All of this adds up into a language that I find very easy to write (I’ve written over 8kloc of Janet in my spare time in the past 9 months) when the libraries exist for a given task I’m doing. That does, however, bring me to some very important points about Janet.

Travails

I’ve been singing the praises of Janet for over 600 words, now it’s time to cover the rough edges. And there have been quite a few, though less due to the last year. The biggest rough edge of Janet is that the standard library is still getting bugs shaken out of it, especially on Windows, which happens to be my main development platform. In the last 9 months, I’ve found a 5 bugs in the standard library, ranging from a bug in multi-char string split, to subprocess code not actually killing child processes, to async file writing on Windows not actually writing anything other than the last line to a given file. The good thing here is that once a proper reproduction is in place, usually the fix hasn’t been terribly hard. @bakpakin, the creator/maintainer of Janet is responsive, and the bugs I’ve found, either he’s fixed in the next 48 hours, or has merged a PR containing my fix, if I’ve been able to fix them.

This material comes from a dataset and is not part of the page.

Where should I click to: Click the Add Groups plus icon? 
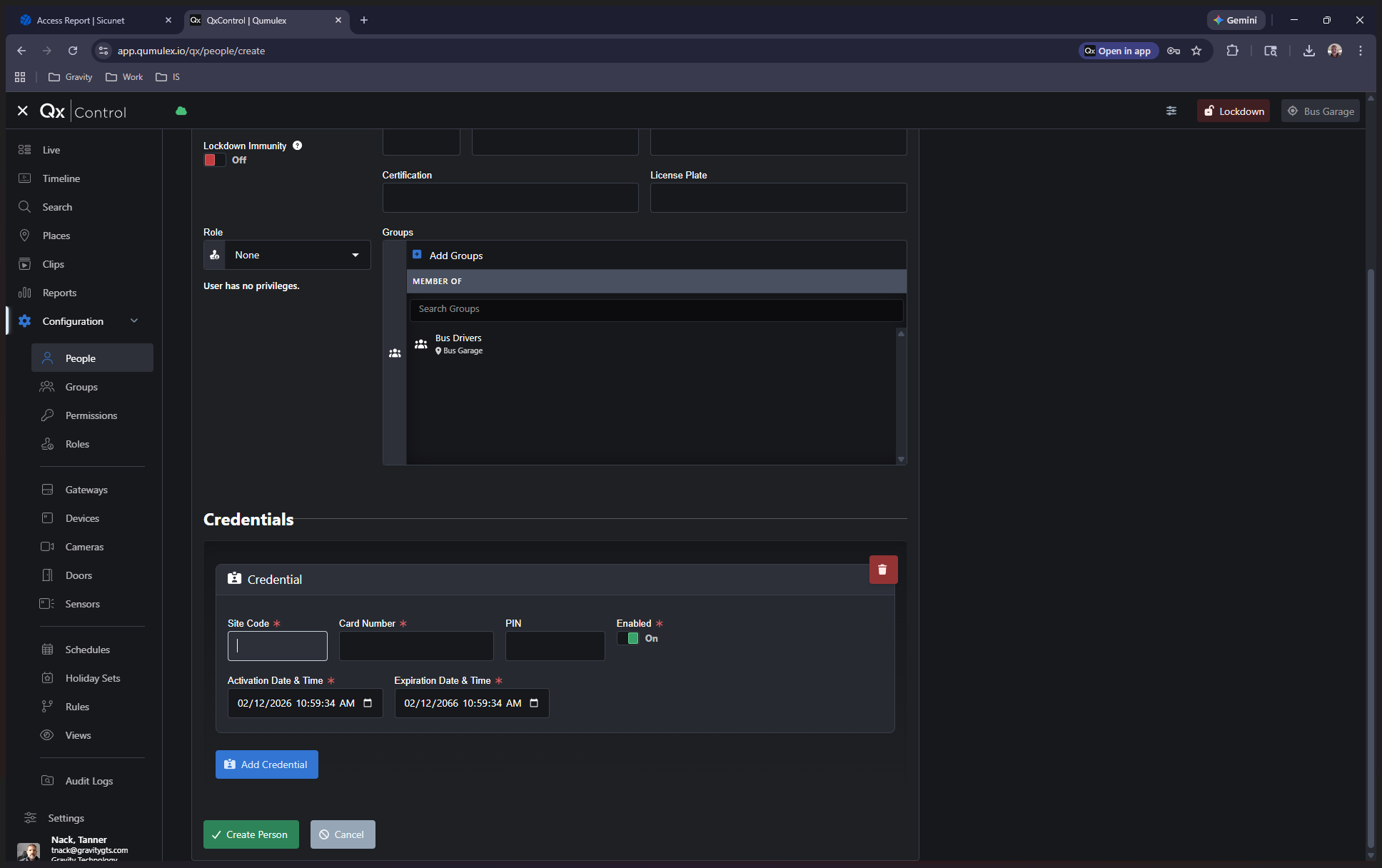tap(417, 255)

The other issue that has taken more of my time over the past 9 months is the fact that Janet’s ecosystem still has a lot of gaps compared to even other semi-niche langauges like Elixir or Lua. This is why I’d describe Janet as a language for hobbyists and enthusiasts, folks who don’t mind popping the hood on how things work. Because, with Janet, you’re given a language that is definitely amenable to popping the hood, but you also end up having to build more than a few of the things that would be considered “under the hood” in langauges like Ruby or PHP.

What I’ve done with it

Speaking of things built in Janet, I figured I’d end with a list of things I’ve built or helped with in Janet over the last 9 months, as a sort of overview of the sort of work being done with it. In no particular order: A polling file-change watcher called eye, (used like eye file1.txt file2.txt --cmd [command on file change]), which has changed how I approach hobby dev in a lot of ways. I’ve also helped add source mapping to C functions in the Janet stdlib (though I mostly just got the ball rolling there, @bakpakin set up the relevant macros, and @sogaiu did most of the grunt work). I written a dozen small CLI tools, including a program for measuring the size of stdin, to programs for annotating the current time onto stdin, to a task tracking program, to a program for rendering local SVN diffs in a web browser, to a program for getting/setting the dimensions of the current screen on Windows. I’ve also written a few libraries for Janet, praxis for dealing with data schemata, stringx to make string manipulation less painful, err, of which I mostly use (err/str "Message with " data " here"), but which I use often. I also helped powered by Janet get started, and was able to help it get a better project.janet parser, to better extract metadata. And more.

All that to say, that Janet has a lot of oppurtunities for buiding cool things, and learning how to grow a programming language ecosystem, but that the ecosystem is far from fully formed yet. So, if you want to join a group of enthusiastic hobbyists, Janet has a great community. If you just want to build the next feature, you’d be best to look elsewhere.

Comments

jon
I've found V to be a pretty interesting and nice language. It is still really early days for it though. Also, your https isn't working. Time to update it?
Cendyne
Hey! I enjoy Janet too! PEGs are incredibly powerful, though come with much responsibility. Like regex, they can be a DoS vector. Indeed, bakpakin is incredibly responsive. It wouldn’t be a living language without bakpakin. The speed of a Janet app and its memory requirements are compelling to my hobbyist values. It always feels like a productive evening with this language.